Album of the Week, July 9, 2022
When Miles finally re-entered Columbia Studios with the Quintet, in October 1966, it would be poetic to say that they picked up where they left off. In fact, the group had to rebuild some of the telepathy they had showed on E.S.P. due to the long period of time between their performances at the Plugged Nickel in December 1965. Shorter had followed up his time in the studio with Bobby Timmons to cut Adam’s Apple and to appear on Lee Morgan’s Delightfulee. Herbie Hancock had recorded a movie soundtrack, Blow-Up, for the film by Michelangelo Antinioni. Tony Williams had recorded his first album as a leader for Blue Note, the avant-garde Spring. Ron Carter had recorded in sessions led by Shirley Scott, Bobby Timmons, Pepper Adams, Eddie Harris, Wes Montgomery, Gábor Szabó, Stanley Turrentine, Chico Hamilton, and (just three days before these sessions) Oliver Nelson. But, despite the triumphant return of the Quintet at the Plugged Nickel, Miles didn’t get them back into the studio until the fall. What emerged out the other end of the two days in the studio was like nothing that had ever been heard before.
If you listen to the finished record, which features studio chatter and what sound like a few glitches and false starts, it’s easy to imagine you are listening to the quintet jamming live in the studio, first take after first take. However, thanks to the release of Freedom Jazz Dance in Columbia’s Miles Davis Bootleg Series, we now know that the quartet sweated each arrangement, with “Freedom Jazz Dance” itself requiring more than ten takes to get right. Small wonder. This is music of high complexity that sounds effortless and joyous.
Some part of that sound of effortlessness comes from Miles speaking to the producer, Teo Macero, after several of the takes. Macero had worked with Davis from the beginning of his Columbia days, but Miles had avoided working with him following the failure of the sessions for Quiet Nights with Gil Evans in 1963.

(SOURCE MATERIAL):

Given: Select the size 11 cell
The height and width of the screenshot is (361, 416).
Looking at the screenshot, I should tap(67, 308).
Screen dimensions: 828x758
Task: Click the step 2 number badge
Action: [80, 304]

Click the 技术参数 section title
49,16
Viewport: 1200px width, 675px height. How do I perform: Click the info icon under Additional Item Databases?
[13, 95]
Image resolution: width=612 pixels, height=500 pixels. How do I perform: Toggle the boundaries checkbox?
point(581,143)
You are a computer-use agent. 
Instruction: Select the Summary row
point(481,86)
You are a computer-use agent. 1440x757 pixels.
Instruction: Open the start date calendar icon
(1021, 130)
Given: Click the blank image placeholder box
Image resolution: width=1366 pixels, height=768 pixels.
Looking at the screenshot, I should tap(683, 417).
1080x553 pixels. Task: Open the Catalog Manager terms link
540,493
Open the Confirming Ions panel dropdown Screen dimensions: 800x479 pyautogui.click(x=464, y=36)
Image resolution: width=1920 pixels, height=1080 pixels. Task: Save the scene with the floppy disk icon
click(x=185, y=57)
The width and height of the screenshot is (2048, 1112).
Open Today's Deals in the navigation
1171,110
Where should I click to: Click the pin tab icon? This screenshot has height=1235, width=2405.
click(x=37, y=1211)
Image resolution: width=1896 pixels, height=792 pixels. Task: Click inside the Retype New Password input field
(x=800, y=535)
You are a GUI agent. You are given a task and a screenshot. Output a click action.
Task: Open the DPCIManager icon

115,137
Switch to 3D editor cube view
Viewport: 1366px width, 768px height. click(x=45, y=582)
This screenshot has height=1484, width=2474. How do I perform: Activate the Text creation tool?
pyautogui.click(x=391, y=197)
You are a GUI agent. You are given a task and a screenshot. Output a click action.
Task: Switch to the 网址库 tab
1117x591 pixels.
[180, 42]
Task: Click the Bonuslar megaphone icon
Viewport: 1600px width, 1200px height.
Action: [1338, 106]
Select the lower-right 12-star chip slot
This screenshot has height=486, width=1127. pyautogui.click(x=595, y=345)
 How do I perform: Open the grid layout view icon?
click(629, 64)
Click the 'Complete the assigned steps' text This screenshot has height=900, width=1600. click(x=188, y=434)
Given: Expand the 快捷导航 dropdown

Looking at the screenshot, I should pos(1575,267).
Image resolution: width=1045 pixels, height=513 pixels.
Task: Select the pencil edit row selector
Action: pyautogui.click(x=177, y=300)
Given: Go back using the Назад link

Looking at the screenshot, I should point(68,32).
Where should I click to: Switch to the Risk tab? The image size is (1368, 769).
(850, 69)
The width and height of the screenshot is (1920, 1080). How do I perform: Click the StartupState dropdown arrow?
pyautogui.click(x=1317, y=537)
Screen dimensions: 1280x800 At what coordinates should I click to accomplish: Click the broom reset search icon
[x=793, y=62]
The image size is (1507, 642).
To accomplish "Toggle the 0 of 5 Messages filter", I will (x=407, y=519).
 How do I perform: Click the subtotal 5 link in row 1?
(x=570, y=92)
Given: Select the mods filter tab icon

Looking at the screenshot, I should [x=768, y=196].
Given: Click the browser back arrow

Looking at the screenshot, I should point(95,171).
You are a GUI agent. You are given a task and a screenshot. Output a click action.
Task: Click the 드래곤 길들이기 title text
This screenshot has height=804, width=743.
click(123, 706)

(GIVEN EXERCISE A): Copy the Miles Davis album review word for word, in full.
(GIVEN EXERCISE B): Turn the rows, from the first row through the line with "click(629, 64)", into a JSON list of strings with one string per line, leaving out blank lines.

(FULL OUTPUT A):
Album of the Week, July 9, 2022
When Miles finally re-entered Columbia Studios with the Quintet, in October 1966, it would be poetic to say that they picked up where they left off. In fact, the group had to rebuild some of the telepathy they had showed on E.S.P. due to the long period of time between their performances at the Plugged Nickel in December 1965. Shorter had followed up his time in the studio with Bobby Timmons to cut Adam’s Apple and to appear on Lee Morgan’s Delightfulee. Herbie Hancock had recorded a movie soundtrack, Blow-Up, for the film by Michelangelo Antinioni. Tony Williams had recorded his first album as a leader for Blue Note, the avant-garde Spring. Ron Carter had recorded in sessions led by Shirley Scott, Bobby Timmons, Pepper Adams, Eddie Harris, Wes Montgomery, Gábor Szabó, Stanley Turrentine, Chico Hamilton, and (just three days before these sessions) Oliver Nelson. But, despite the triumphant return of the Quintet at the Plugged Nickel, Miles didn’t get them back into the studio until the fall. What emerged out the other end of the two days in the studio was like nothing that had ever been heard before.
If you listen to the finished record, which features studio chatter and what sound like a few glitches and false starts, it’s easy to imagine you are listening to the quintet jamming live in the studio, first take after first take. However, thanks to the release of Freedom Jazz Dance in Columbia’s Miles Davis Bootleg Series, we now know that the quartet sweated each arrangement, with “Freedom Jazz Dance” itself requiring more than ten takes to get right. Small wonder. This is music of high complexity that sounds effortless and joyous.
Some part of that sound of effortlessness comes from Miles speaking to the producer, Teo Macero, after several of the takes. Macero had worked with Davis from the beginning of his Columbia days, but Miles had avoided working with him following the failure of the sessions for Quiet Nights with Gil Evans in 1963.

(FULL OUTPUT B):
[
  "Given: Select the size 11 cell",
  "The height and width of the screenshot is (361, 416).",
  "Looking at the screenshot, I should tap(67, 308).",
  "Screen dimensions: 828x758",
  "Task: Click the step 2 number badge",
  "Action: [80, 304]",
  "Click the 技术参数 section title",
  "49,16",
  "Viewport: 1200px width, 675px height. How do I perform: Click the info icon under Additional Item Databases?",
  "[13, 95]",
  "Image resolution: width=612 pixels, height=500 pixels. How do I perform: Toggle the boundaries checkbox?",
  "point(581,143)",
  "You are a computer-use agent. ",
  "Instruction: Select the Summary row",
  "point(481,86)",
  "You are a computer-use agent. 1440x757 pixels.",
  "Instruction: Open the start date calendar icon",
  "(1021, 130)",
  "Given: Click the blank image placeholder box",
  "Image resolution: width=1366 pixels, height=768 pixels.",
  "Looking at the screenshot, I should tap(683, 417).",
  "1080x553 pixels. Task: Open the Catalog Manager terms link",
  "540,493",
  "Open the Confirming Ions panel dropdown Screen dimensions: 800x479 pyautogui.click(x=464, y=36)",
  "Image resolution: width=1920 pixels, height=1080 pixels. Task: Save the scene with the floppy disk icon",
  "click(x=185, y=57)",
  "The width and height of the screenshot is (2048, 1112).",
  "Open Today's Deals in the navigation",
  "1171,110",
  "Where should I click to: Click the pin tab icon? This screenshot has height=1235, width=2405.",
  "click(x=37, y=1211)",
  "Image resolution: width=1896 pixels, height=792 pixels. Task: Click inside the Retype New Password input field",
  "(x=800, y=535)",
  "You are a GUI agent. You are given a task and a screenshot. Output a click action.",
  "Task: Open the DPCIManager icon",
  "115,137",
  "Switch to 3D editor cube view",
  "Viewport: 1366px width, 768px height. click(x=45, y=582)",
  "This screenshot has height=1484, width=2474. How do I perform: Activate the Text creation tool?",
  "pyautogui.click(x=391, y=197)",
  "You are a GUI agent. You are given a task and a screenshot. Output a click action.",
  "Task: Switch to the 网址库 tab",
  "1117x591 pixels.",
  "[180, 42]",
  "Task: Click the Bonuslar megaphone icon",
  "Viewport: 1600px width, 1200px height.",
  "Action: [1338, 106]",
  "Select the lower-right 12-star chip slot",
  "This screenshot has height=486, width=1127. pyautogui.click(x=595, y=345)",
  " How do I perform: Open the grid layout view icon?",
  "click(629, 64)"
]